(EXERCISE INSTRUCTIONS): Find the line containing "Task: Expand the tab search chevron" in the material below, then please transcribe it and each line after it exactly, without the pictures.

* * * * *

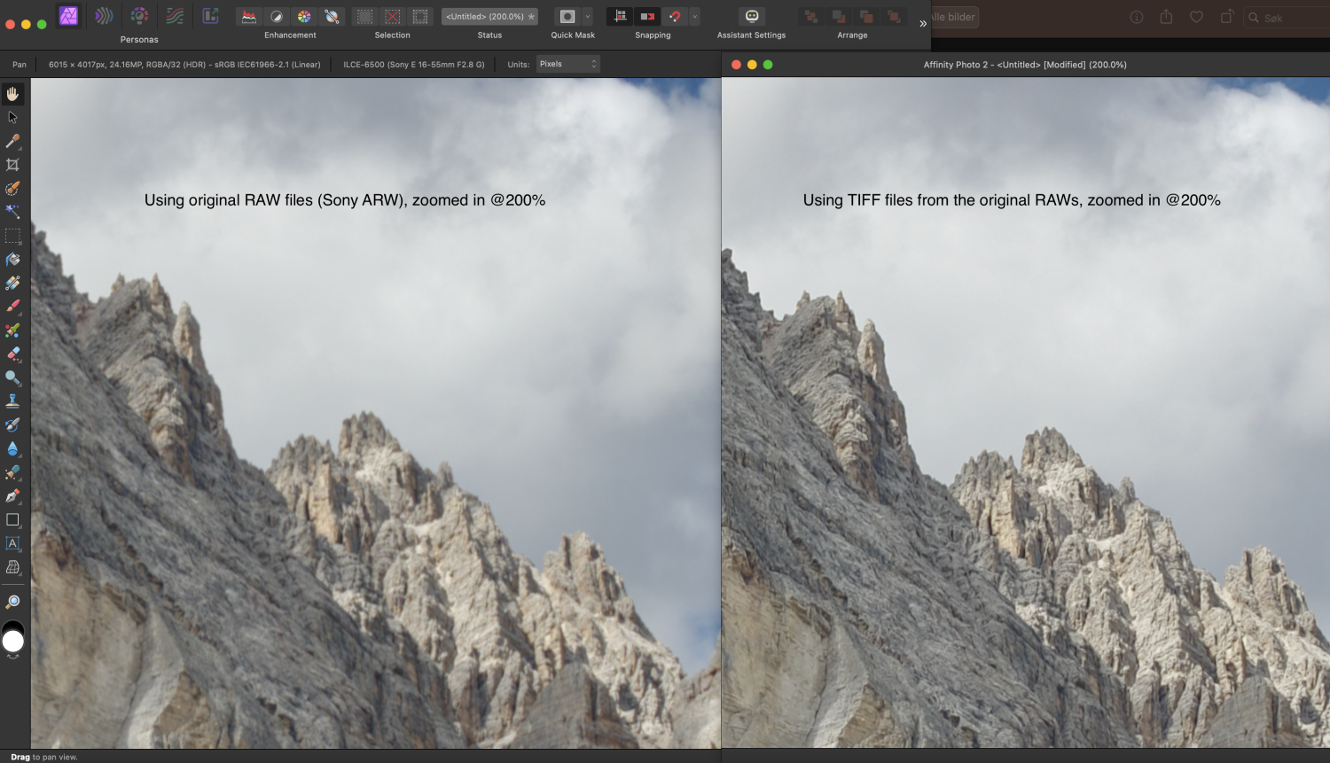1330x763 pixels.
Task: Select the Crop tool
Action: coord(12,165)
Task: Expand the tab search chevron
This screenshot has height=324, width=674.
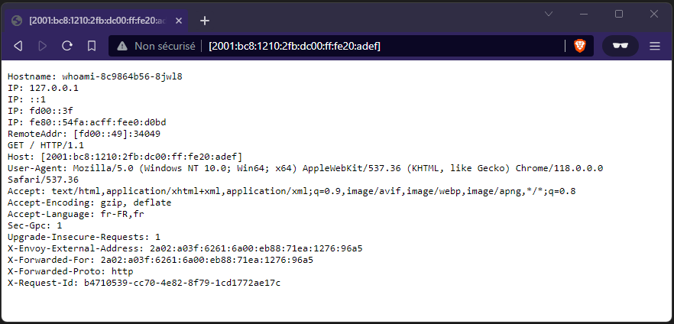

* * * * *

(WRITTEN SOLUTION):
Task: Expand the tab search chevron
This screenshot has height=324, width=674.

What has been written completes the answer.